Specifically, we wish to understand the weather events that cause the most property damage, and/or cause the most personal injury or death. We will accomplish this task in the most simplistic manner possible, by summing up the damage costs and personal injury counts by event type.

Data Processing

The raw data is fetched, as needed, from the National Weather Service URL and cached, or staged, on the local filesystem of the development laptop; this staging is designed to reduce the time and bandwidth required to download the file. Subsequently a smaller, aggregated Dataframe is built to support the analytical phases of this research.

if ( !file.exists("StormData.bz2") ) { 
   download.file("http://d396qusza40orc.cloudfront.net/repdata%2Fdata%2FStormData.csv.bz2", destfile="StormData.bz2",  method="auto") 
 }  
stormDat <-  read.csv(   "~/RepData_PeerAssessment2/StormData.bz2" )  

Results: Damage

Damage that is caused by weather events is deivided into two types, which are damage to Property or damage to Crops. For the purposes of this analysis we do not need to differentiate between the two, so we simply add those two dollar figures together as we build an aggregated dataframe. Finally, the aggregated values for the various event types are sorted (descending) and the top 10 Event types isolated in order to generate a plot.

#process fields that are relevant to our investigative scope in to a smaller analytical object
aggDamage   <- aggregate((PROPDMG + CROPDMG) ~ EVTYPE, data = stormDat, sum)
names(aggDamage) <- c("EVTYPE", "DAMAGE")
sortedDamage <- aggDamage[ order( -aggDamage$DAMAGE), ]
top10 <- head(sortedDamage, 10)
pie(top10$DAMAGE, labels=top10$EVTYPE) 
title(main="Weather Events that have caused the most Damage") 

Results: Injury

The two types of threat to human well-being are given in the data as Fatalities and Injuries. This is not the same situation as in the case of property damange, where the loss is expressed in like units (dollars). Rather, Fatalities and Injuries are obviously of wildly different impact on the individual human. Also, even Injuries is expressed as a count of impacted persons, even though the degree of harm might vary considerably.

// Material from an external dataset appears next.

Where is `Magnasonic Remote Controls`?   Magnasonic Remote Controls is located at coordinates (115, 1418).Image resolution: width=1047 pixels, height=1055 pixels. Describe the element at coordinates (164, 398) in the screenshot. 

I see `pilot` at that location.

Nonetheless, a comparison between Event types must be made. Although it may be controversial, we have decided to normalize the impact by considering a Fatalities to be equal to multiple Injuries. The multiplier chosen is 20. Under these paramters, the top three weather events causing personal health impactes are Tornadoes, Excessive Heat, and Lightning.

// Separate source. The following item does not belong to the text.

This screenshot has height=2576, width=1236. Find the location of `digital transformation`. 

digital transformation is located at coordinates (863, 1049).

#Build an analytical object with Personal injury information
#Use a 10:1 multiplier to put deaths in to a similar scale as injuries
aggInjury   <- aggregate((INJURIES + 20 * FATALITIES) ~ EVTYPE, data = stormDat, sum)
names(aggInjury) <- c("EVTYPE", "INJURY")
sortedInjury <- aggInjury[ order( -aggInjury$INJURY), ]
topInjury <- head(sortedInjury, 10)
pie(topInjury$INJURY, labels=topInjury$EVTYPE) 
title(main="Weather Events that have caused the most Personal Injury or Death") 

Results

As we can see from these two charts, Tornadoes are the most dangerous weather event overall, as they account for both the most property damange and personal injury.